The study presented here has some limitations, primarily the relatively low sampling rate of the PPG measurements (32 Hz). The necessary sampling rate to determine HRV from PPG measurements is widely debated; however, feature accuracy is improved when measurements have been collected at rest, as is the case in this work68. When we compare our HRV results (Table S1, Supplementary material) to prior work based on ECG measurements21, we observe similar trends, i.e., features linked to parasympathetic activity (e.g., RMSDD and HF), PRSA features, and HRF features are generally lower in the pregnant group, while mean HR is increased. Still, in future work, PPG measurements of a higher sampling rate should be used; alternatively, features that are the most susceptible to errors due to low sampling rates, such as frequency domain features, should be excluded. Furthermore, while we find in this work that HRV features perform poorer than morphological features in discriminating between pregnant and non-pregnant women, HRV features may perform better at higher sampling frequencies. However, performance may also similarly improve in this case for the morphology features.

The reliability of morphological features at different sampling rates has been less extensively researched, although one study has shown that several features are reliable even at a sampling rate of 30 Hz69. Still, despite the low sampling rate, we observe robust differences between our groups (Supplementary material). A further unknown in this analysis is the positioning of the participants wrist. While it is known that the wrist position may influence the amplitude of the PPG waveform, it is unlikely that the effect of this would be larger than the effect of pregnancy. Moreover, due to the longitudinal nature of the measurements and the fact that participants are asleep, it would not be possible to control for wrist positioning.

Another limitation is that there is an age difference of six years between our groups. While age is known to impact HRV, the impact of this small difference is unlikely to be larger than the impact of pregnancy itself70. From our sub analysis (Sections “Investigation on impact of age” and “The impact of age on the top ten features”), we do indeed see that the two HRV features which form part of the ten most important features (Table 3) are correlated with age. However, the two features which are most valuable for discriminating between pregnant and non-pregnant women (SPD and t_a2b2), as well as the majority of the rest of the morphological features, are not significantly influenced by this factor. Still, a prospective, age-matched study is necessary to confirm our results.

Finally, an algorithm that scores sleep stages based on PPG data was used for sleep scoring in this analysis, rather than sleep scoring performed by a technician based on polysomnography data. Using this automated sleep scorer, which has been shown to have reasonable accuracy55, allows for comparable sleep scoring in both datasets. Furthermore, using an algorithm that scores sleep stages based only on PPG data and accompanying accelerometer data would allow for sleep staging information to be incorporated in longitudinal assessments of maternal health in free-living conditions, as suggested earlier in this discussion.

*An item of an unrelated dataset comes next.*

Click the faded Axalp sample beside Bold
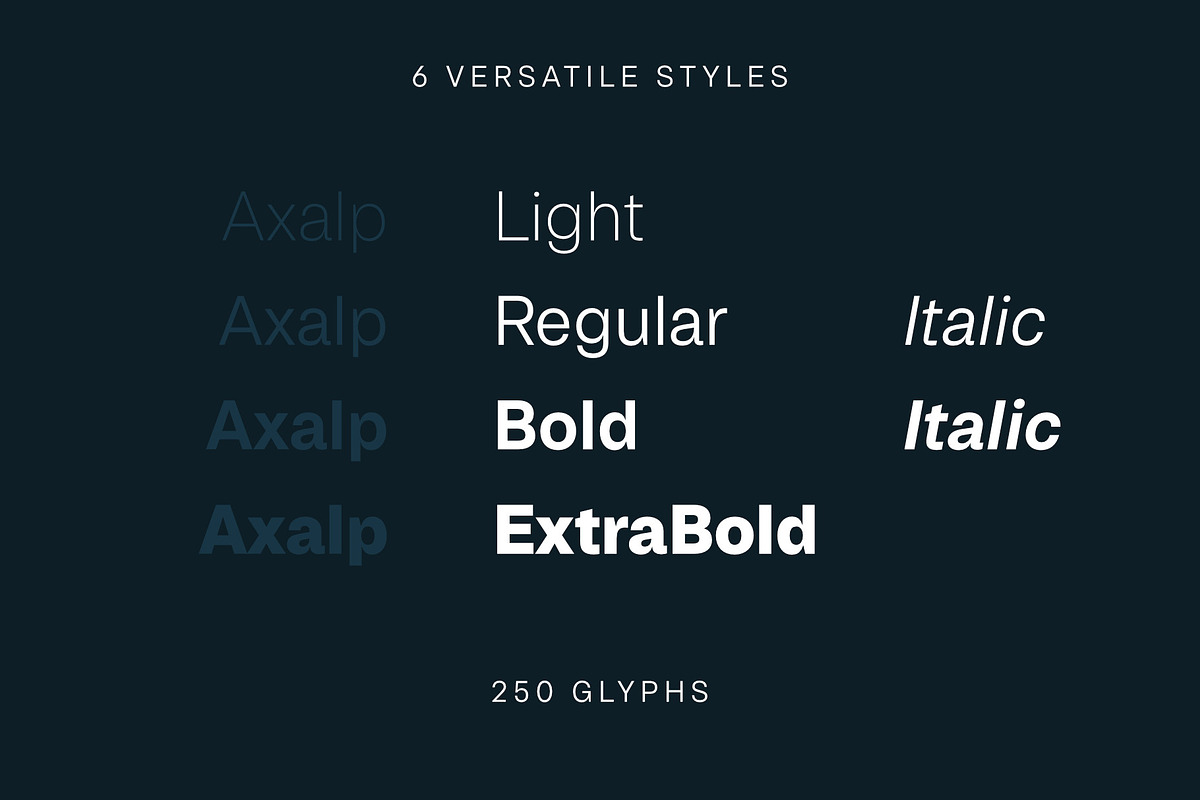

To conclude, we have demonstrated that in addition to differences in HRV, there are also significant differences in morphological features between healthy pregnant and non-pregnant women. SPD (systolic pulse duration) and mean HR are the most important features for discriminating between these two groups, based on PPG measurements at a relatively low sampling rate (32 Hz). Moreover, morphological features were overall more valuable for discriminating between the groups than HRV features. We suggest that morphological features may in the future be valuable for tracking maternal health. Furthermore, when using HRV to assess maternal health, PRSA and HRF should be included in the analyses.